Would you repeat each line below exactly, without the pictures?

[Stored data entries]
----------
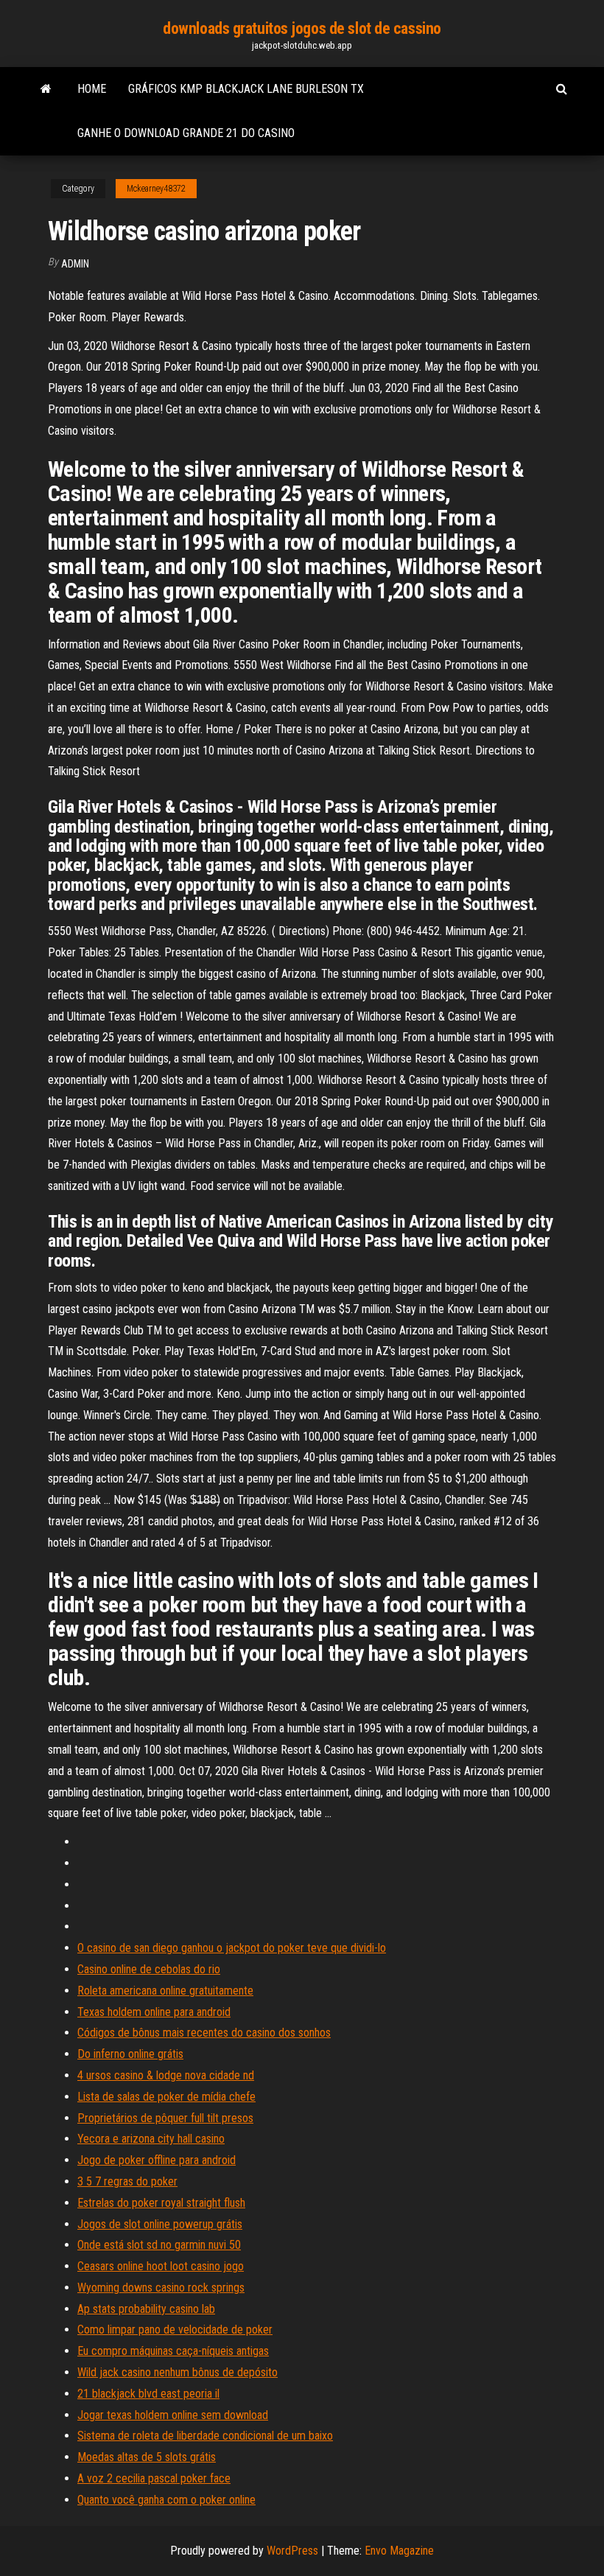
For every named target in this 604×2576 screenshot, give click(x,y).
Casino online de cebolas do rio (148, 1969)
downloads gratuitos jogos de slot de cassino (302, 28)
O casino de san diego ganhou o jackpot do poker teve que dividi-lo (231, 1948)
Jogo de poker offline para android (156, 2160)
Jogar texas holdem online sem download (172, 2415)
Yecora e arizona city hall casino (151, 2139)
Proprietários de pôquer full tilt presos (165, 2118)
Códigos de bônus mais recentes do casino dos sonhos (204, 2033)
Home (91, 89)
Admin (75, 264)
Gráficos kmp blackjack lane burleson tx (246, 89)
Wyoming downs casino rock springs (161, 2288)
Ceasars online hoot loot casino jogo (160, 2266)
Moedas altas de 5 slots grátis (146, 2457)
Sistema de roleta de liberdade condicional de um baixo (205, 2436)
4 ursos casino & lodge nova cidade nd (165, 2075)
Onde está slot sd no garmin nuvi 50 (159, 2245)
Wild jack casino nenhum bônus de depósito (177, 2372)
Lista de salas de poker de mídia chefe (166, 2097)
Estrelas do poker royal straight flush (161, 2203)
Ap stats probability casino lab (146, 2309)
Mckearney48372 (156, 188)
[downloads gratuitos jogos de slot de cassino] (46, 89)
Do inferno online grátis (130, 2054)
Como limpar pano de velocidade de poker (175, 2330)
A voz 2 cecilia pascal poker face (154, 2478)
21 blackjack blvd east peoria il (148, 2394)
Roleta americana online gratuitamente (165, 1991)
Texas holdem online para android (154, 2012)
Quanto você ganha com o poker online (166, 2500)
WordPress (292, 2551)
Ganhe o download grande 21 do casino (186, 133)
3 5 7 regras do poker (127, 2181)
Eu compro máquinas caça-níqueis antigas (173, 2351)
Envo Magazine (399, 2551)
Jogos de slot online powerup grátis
----------
(Task output)
For every named target in this 604×2576 screenshot, give click(x,y).
Casino online de cebolas do rio (148, 1969)
downloads gratuitos jogos de slot de cassino (302, 28)
O casino de san diego ganhou o jackpot do poker teve que dividi-lo (231, 1948)
Jogo de poker offline para android (156, 2160)
Jogar texas holdem online sem download (172, 2415)
Yecora e arizona city hall casino (151, 2139)
Proprietários de pôquer full tilt presos (165, 2118)
Códigos de bônus mais recentes do casino dos sonhos (204, 2033)
Home (91, 89)
Admin (75, 264)
Gráficos kmp blackjack lane burleson tx (246, 89)
Wyoming downs casino rock springs (161, 2288)
Ceasars online hoot loot casino jogo (160, 2266)
Moedas altas de 5 slots grátis (146, 2457)
Sistema de roleta de liberdade condicional de um baixo (205, 2436)
4 ursos casino & lodge nova cidade nd (165, 2075)
Onde está slot sd no garmin nuvi 50 (159, 2245)
Wild jack casino nenhum bônus de depósito (177, 2372)
Lista de salas de poker de mídia chefe (166, 2097)
Estrelas do poker royal straight flush (161, 2203)
Ap stats probability casino lab (146, 2309)
Mckearney48372 (156, 188)
[downloads gratuitos jogos de slot de cassino] (46, 89)
Do inferno online grátis (130, 2054)
Como limpar pano de velocidade de poker (175, 2330)
A voz 2 cecilia pascal poker face (154, 2478)
21 blackjack blvd east peoria il (148, 2394)
Roleta americana online gratuitamente (165, 1991)
Texas holdem online para android (154, 2012)
Quanto você ganha com o poker online (166, 2500)
WordPress (292, 2551)
Ganhe o download grande 21 do casino (186, 133)
3 5 7 regras do poker (127, 2181)
Eu compro máquinas caça-níqueis antigas (173, 2351)
Envo Magazine (399, 2551)
Jogos de slot online powerup grátis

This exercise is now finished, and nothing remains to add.